#### PROBLEM TO WORK ON
Copy out only those lines running from the line with "The height and width of the screenshot is (764, 810)." to the end of the listing, keeping each one exactly as it is.

+++ DATA RECORDS

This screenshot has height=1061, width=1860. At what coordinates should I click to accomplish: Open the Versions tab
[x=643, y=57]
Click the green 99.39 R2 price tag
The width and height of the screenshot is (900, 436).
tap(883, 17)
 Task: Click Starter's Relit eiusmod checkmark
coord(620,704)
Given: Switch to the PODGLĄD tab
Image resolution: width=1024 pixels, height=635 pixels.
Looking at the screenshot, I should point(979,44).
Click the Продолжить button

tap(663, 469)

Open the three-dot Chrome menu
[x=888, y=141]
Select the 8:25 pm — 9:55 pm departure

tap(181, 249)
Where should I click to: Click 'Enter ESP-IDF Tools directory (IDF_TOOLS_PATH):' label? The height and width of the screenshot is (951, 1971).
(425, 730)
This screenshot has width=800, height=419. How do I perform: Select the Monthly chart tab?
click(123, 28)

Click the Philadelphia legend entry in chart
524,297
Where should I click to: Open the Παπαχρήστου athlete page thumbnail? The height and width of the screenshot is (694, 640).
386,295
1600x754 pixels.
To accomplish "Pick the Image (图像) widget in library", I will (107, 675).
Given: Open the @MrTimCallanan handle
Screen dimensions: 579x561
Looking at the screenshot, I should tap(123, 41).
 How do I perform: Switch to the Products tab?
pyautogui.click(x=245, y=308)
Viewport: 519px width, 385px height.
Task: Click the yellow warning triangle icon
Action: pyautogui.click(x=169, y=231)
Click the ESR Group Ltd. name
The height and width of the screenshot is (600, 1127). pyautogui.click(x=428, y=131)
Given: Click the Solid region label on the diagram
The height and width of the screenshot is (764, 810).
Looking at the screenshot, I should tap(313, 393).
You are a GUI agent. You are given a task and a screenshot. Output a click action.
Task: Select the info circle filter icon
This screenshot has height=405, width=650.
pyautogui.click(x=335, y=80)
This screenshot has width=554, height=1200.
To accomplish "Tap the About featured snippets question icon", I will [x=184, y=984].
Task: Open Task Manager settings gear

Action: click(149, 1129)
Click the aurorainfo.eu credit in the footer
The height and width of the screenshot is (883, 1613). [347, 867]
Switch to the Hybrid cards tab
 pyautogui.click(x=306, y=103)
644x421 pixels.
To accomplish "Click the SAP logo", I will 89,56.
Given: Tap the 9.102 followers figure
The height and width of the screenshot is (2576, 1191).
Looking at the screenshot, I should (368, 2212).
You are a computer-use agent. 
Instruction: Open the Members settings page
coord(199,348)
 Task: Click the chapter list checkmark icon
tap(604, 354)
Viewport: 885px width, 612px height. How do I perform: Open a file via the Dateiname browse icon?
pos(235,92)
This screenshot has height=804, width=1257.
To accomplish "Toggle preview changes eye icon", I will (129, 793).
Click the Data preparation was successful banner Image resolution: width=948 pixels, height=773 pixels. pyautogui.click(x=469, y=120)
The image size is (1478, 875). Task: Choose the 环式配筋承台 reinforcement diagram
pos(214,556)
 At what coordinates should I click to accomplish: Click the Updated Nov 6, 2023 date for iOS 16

++++++

#### EXPECTED ANSWER
The height and width of the screenshot is (764, 810).
Looking at the screenshot, I should tap(313, 393).
You are a GUI agent. You are given a task and a screenshot. Output a click action.
Task: Select the info circle filter icon
This screenshot has height=405, width=650.
pyautogui.click(x=335, y=80)
This screenshot has width=554, height=1200.
To accomplish "Tap the About featured snippets question icon", I will [x=184, y=984].
Task: Open Task Manager settings gear

Action: click(149, 1129)
Click the aurorainfo.eu credit in the footer
The height and width of the screenshot is (883, 1613). [347, 867]
Switch to the Hybrid cards tab
 pyautogui.click(x=306, y=103)
644x421 pixels.
To accomplish "Click the SAP logo", I will 89,56.
Given: Tap the 9.102 followers figure
The height and width of the screenshot is (2576, 1191).
Looking at the screenshot, I should (368, 2212).
You are a computer-use agent. 
Instruction: Open the Members settings page
coord(199,348)
 Task: Click the chapter list checkmark icon
tap(604, 354)
Viewport: 885px width, 612px height. How do I perform: Open a file via the Dateiname browse icon?
pos(235,92)
This screenshot has height=804, width=1257.
To accomplish "Toggle preview changes eye icon", I will (129, 793).
Click the Data preparation was successful banner Image resolution: width=948 pixels, height=773 pixels. pyautogui.click(x=469, y=120)
The image size is (1478, 875). Task: Choose the 环式配筋承台 reinforcement diagram
pos(214,556)
 At what coordinates should I click to accomplish: Click the Updated Nov 6, 2023 date for iOS 16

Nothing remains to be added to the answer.